---- Task data

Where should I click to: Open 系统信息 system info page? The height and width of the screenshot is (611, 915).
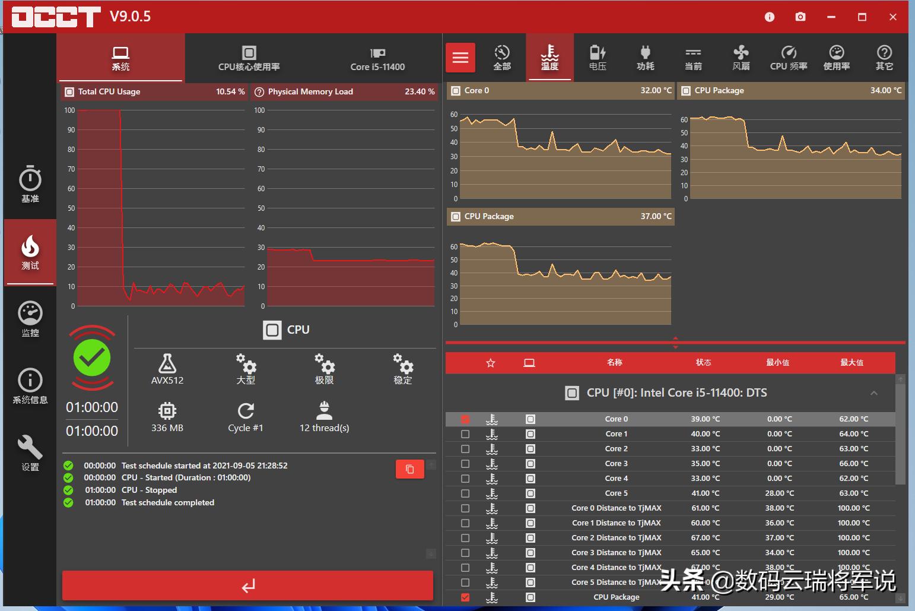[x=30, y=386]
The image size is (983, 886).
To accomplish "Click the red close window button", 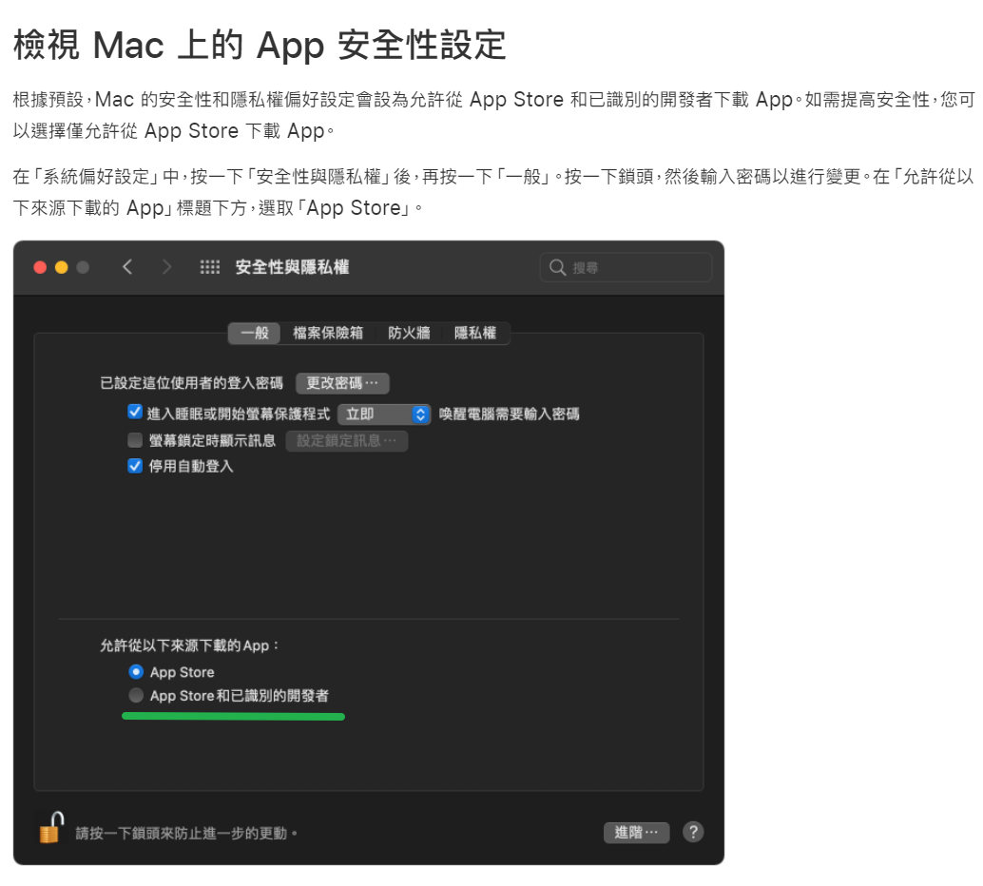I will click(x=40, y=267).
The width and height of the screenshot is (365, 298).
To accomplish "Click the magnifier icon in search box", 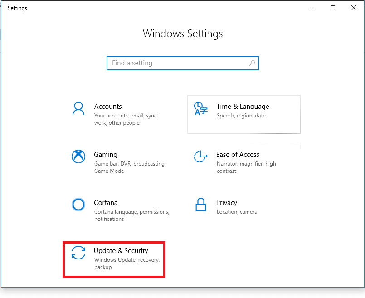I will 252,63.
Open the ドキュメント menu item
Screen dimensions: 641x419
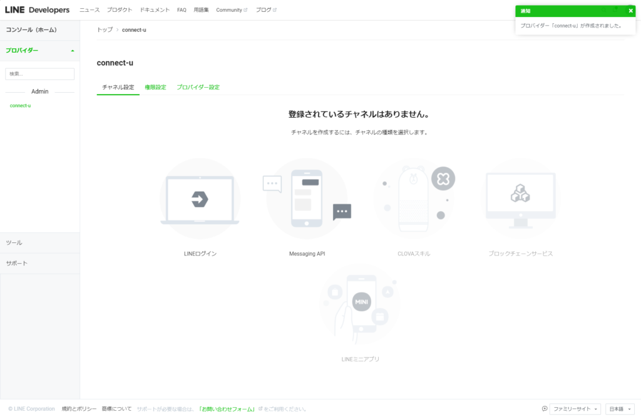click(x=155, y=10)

--------

== Work to complete ==
Rescale everything from the line containing "Open the ドキュメント menu item" down to the end of the records. Reproduce every line, requests included, but multiply each coordinate in the answers by 0.4, round to whole numbers with halves rounded up, and leave out the pictures.

== Expected answer ==
Open the ドキュメント menu item
Screen dimensions: 641x419
click(x=62, y=4)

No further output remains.